▸ **Written problem**:
Pull out every line in the rows below that contains the word "icon".

### Dataset excerpts

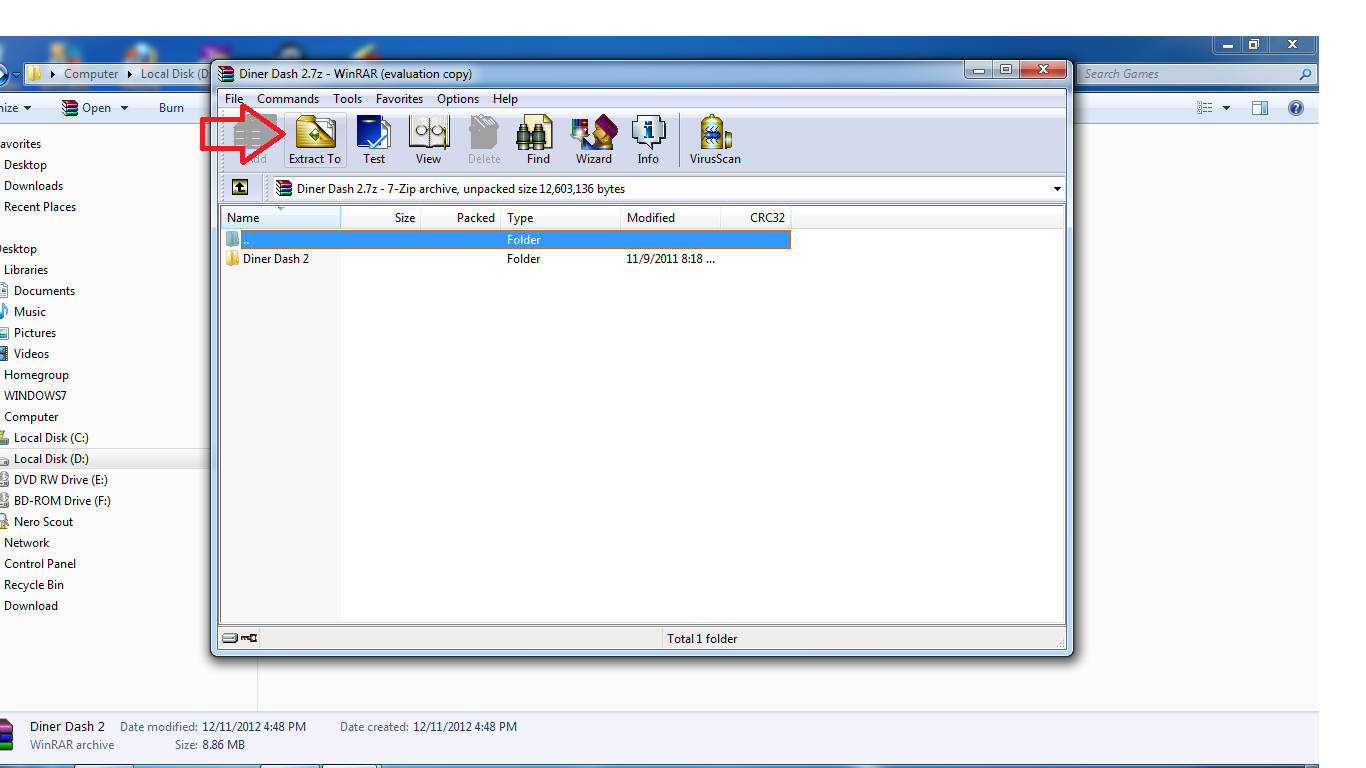1366x768 pixels.
Task: Click the Extract To toolbar icon
Action: tap(314, 139)

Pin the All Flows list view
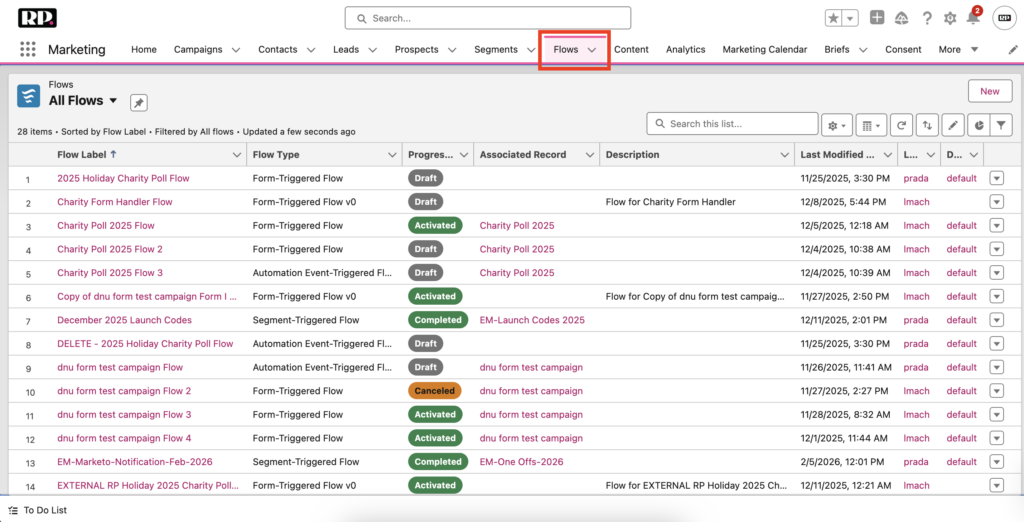click(x=138, y=102)
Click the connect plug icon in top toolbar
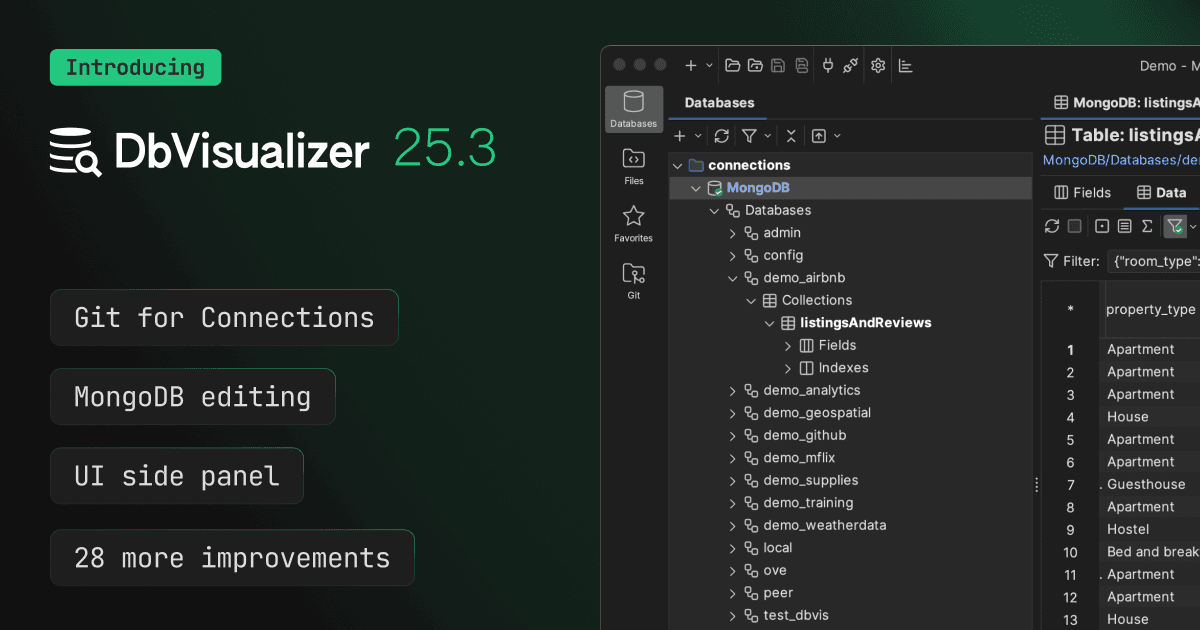Viewport: 1200px width, 630px height. tap(828, 66)
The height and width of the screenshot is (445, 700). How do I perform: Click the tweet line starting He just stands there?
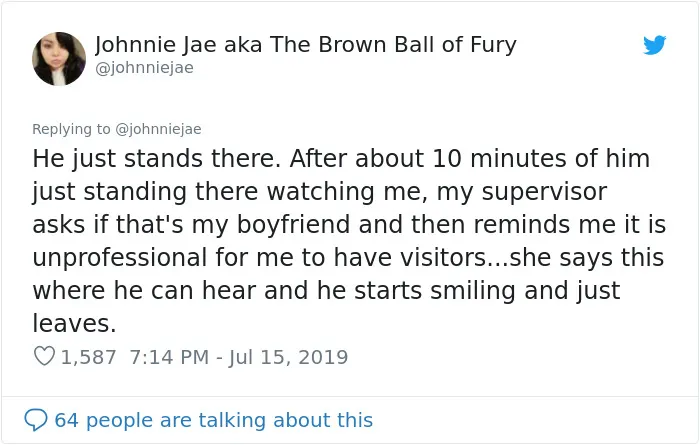(x=341, y=158)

######

▸ **Task response**:
Task: Click the Extract To toolbar icon
Click the connect plug icon in top toolbar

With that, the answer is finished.